» DIRECTIONS
Every line of the material below that holds the string "Free" should be copied.

» RECORDS TO PROCESS
+===+
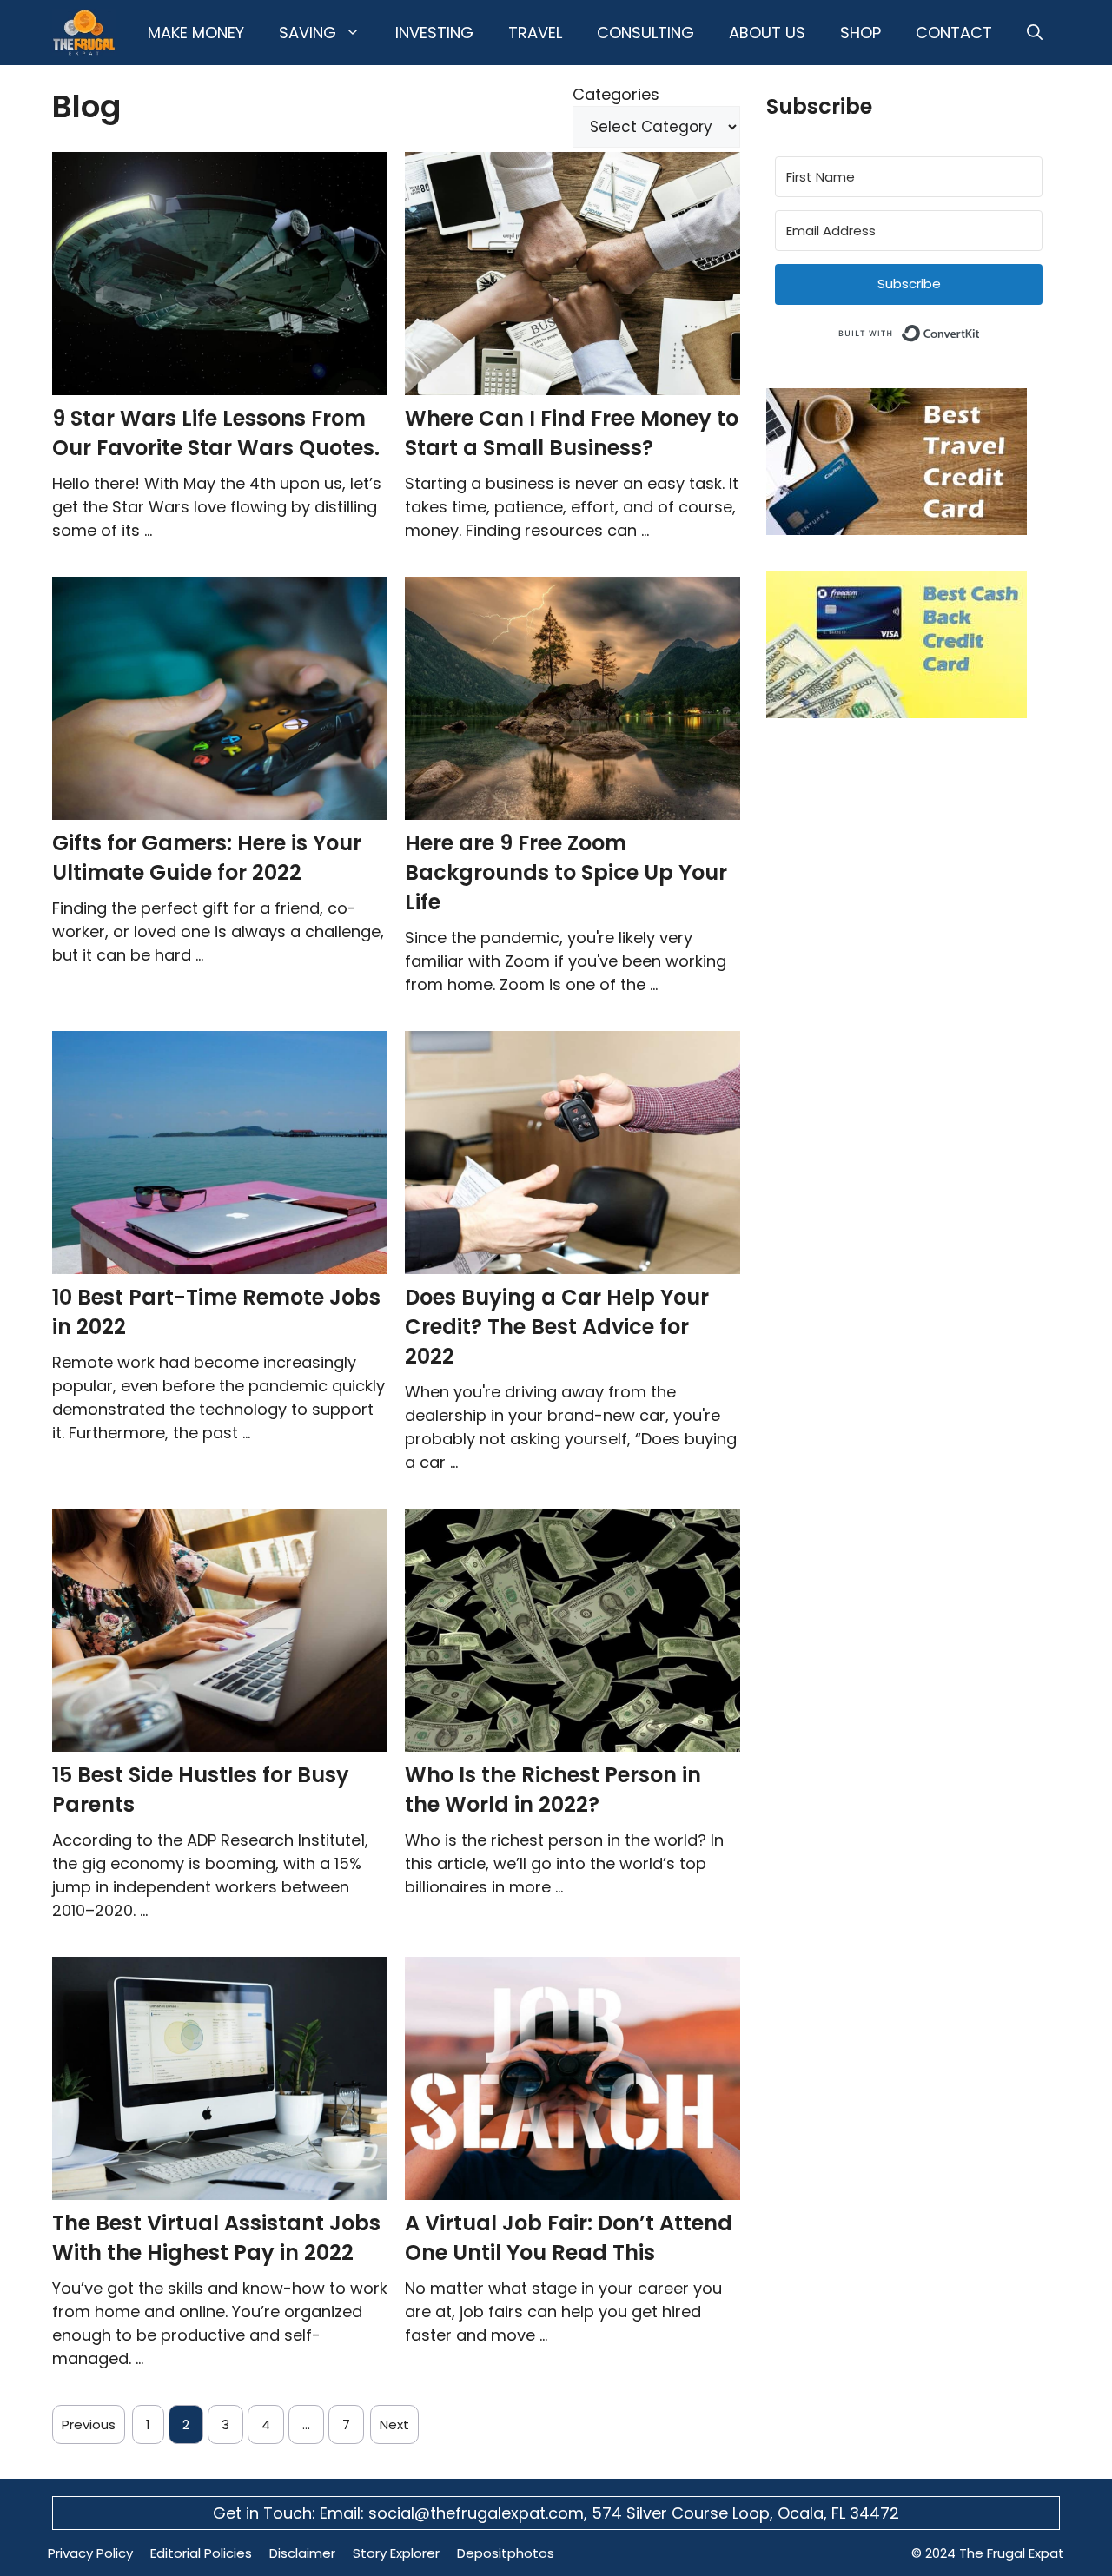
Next (394, 2424)
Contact (954, 32)
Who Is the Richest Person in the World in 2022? (553, 1789)
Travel (535, 32)
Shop (860, 32)
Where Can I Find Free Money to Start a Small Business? (571, 433)
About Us (767, 32)
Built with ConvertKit (980, 330)
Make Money (196, 32)
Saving (307, 32)
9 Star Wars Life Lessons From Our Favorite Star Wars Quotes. (216, 433)
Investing (434, 32)
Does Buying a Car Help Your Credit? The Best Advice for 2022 (557, 1327)
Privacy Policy (90, 2553)
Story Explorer (396, 2553)
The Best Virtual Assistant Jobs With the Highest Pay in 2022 (216, 2238)
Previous (89, 2424)
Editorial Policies (201, 2553)
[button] (1034, 32)
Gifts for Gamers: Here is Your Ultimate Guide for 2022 (206, 858)
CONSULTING (645, 32)
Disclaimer (302, 2553)
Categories (616, 94)
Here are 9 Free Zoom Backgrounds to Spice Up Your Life (566, 872)
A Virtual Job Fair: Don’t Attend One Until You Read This (568, 2238)
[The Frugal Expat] (84, 32)
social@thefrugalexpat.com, (480, 2513)
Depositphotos (505, 2553)
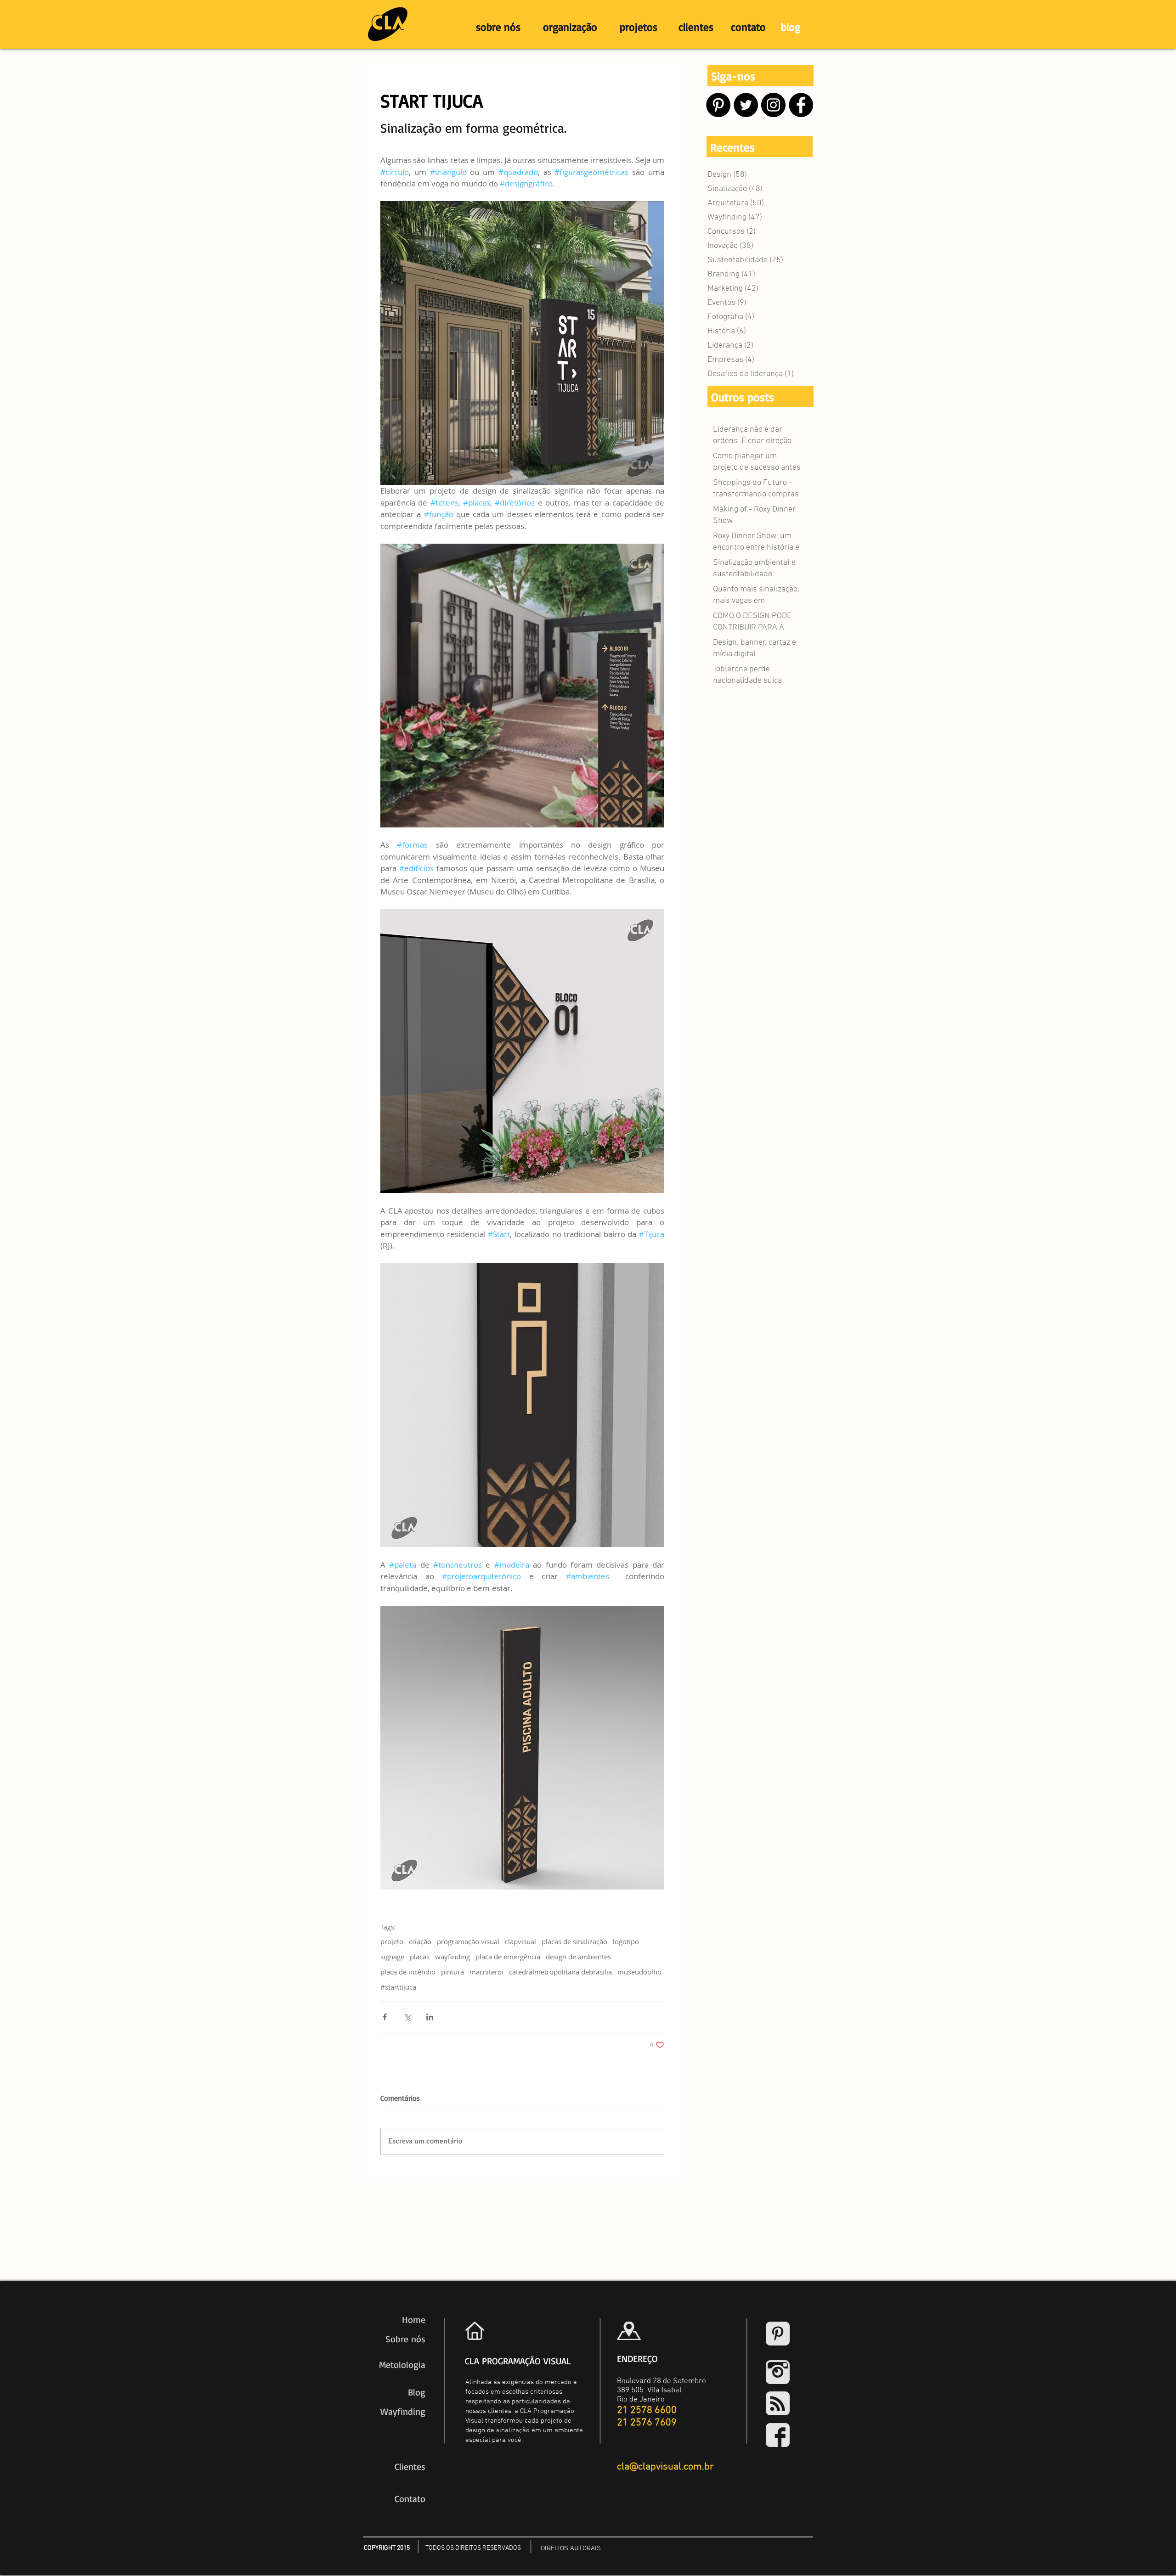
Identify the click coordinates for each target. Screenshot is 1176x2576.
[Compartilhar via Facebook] (384, 2017)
+===+
» RESULT OF THE EXERCISE
Where Can I Find Free Money to Start a Small Business? (571, 433)
Here are 9 Free Zoom Backgrounds to Spice Up Your Life (566, 872)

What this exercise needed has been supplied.